De retour à l’entrainement début 1938, le coureur jure qu’il est bien décidé à se reprendre en main. Mais il ne se présente pas au départ de ses deux courses de rentrée, ne donnant même aucun signe de vie à son équipe. Il réapparaît en avril… Pour disparaître presque aussitôt. On ne change pas les rayures du zèbre, et Robert trouve souvent mieux à faire que s’entraîner. Il enchaine donc une deuxième année quasiment blanche, et seuls les plus optimistes continuent à avoir foi en lui.
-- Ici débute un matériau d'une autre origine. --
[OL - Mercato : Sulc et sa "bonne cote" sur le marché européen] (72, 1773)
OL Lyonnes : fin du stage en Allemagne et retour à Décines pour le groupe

Son absence des pelotons début 1939 ne fait que renforcer les similitudes entre la carrière de Charpentier et la trajectoire d’une étoile filante : lumineuse, spectaculaire mais éphémère.

Robert Charpentier était un colosse...

 

La guerre, nouveau coup d’arrêt

En 1939, alors qu’il n’a que 23 ans, un âge où d’autres commencent leur carrière, Charpentier donne l’impression d’avoir déjà la sienne derrière lui. Et un élément extérieur va achever de l’éloigner du cyclisme. Appelé sous les drapeaux le 1e septembre 1939, il participe à la Bataille de France dans l’infanterie, subissant la déroute de mai 1940 et la démobilisation dans une France occupée. C’est un homme assagi qui reprend le chemin de l’entrainement à la fin de la guerre. Davantage en phase avec les exigences d’une carrière professionnelle, il souhaite y consacrer encore quelques années. Mais, à 30 ans, il n’est plus aussi saignant qu’à 20, et les années ont quelque peu altéré les capacités de ce colosse de plus d’1,80m pour 85 kilos. Début 1947, Francis Pélissier le présente néanmoins comme l’une des têtes d’affiche de son équipe La Perle. Le Sorcier croit encore déceler en lui un peu du prodige de Berlin. Malgré sa bonne volonté, le Francilien ne sera jamais vraiment en mesure de lui donner raison. Il prouve cependant que le cabochard d’avant-guerre a laissé la place à un coureur plus volontaire. Un changement d’état d’esprit illustré  lors du Paris-Roubaix 1947. Sous le déluge, assez lourdement renversé par un motard, Charpentier n’en finira pas moins la course (22e), dans des circonstances qui l’auraient probablement fait mettre pied à terre quelques années auparavant. Présent au départ du Tour quelques semaines plus tard, le coureur voudrait faire oublier son rendez-vous manqué avec la Grande Boucle une décennie plus tôt. 92e de la première étape, il doit malheureusement abandonner dès le lendemain, victime d’une lourde chute. Ironie de l’histoire, son coéquipier des JO, Robert Dorgebray, subira le même sort, le même jour. La carrière du coursier se terminera dans l’anonymat. Frustré par les années de guerre, il la poursuivra pourtant jusqu’en 1951. A sa mort, le 29 octobre 1966, le champion ne récoltera que quelques entrefilets dans la presse. Un peu injuste pour celui qui en faisait les délices dans les années 1930 grâce à son extravagance et à sa grande popularité.

Charpentier se relève après sa chute dans Paris-Roubaix 1947

Que reste-t-il de Robert Charpentier aujourd’hui ? Une sépulture à Meudon, un palais des sports éponyme à Issy-les-Moulineaux et ces trois titres olympiques, qui représentent aujourd’hui encore 1,25 % du total des titres remportés pas la France.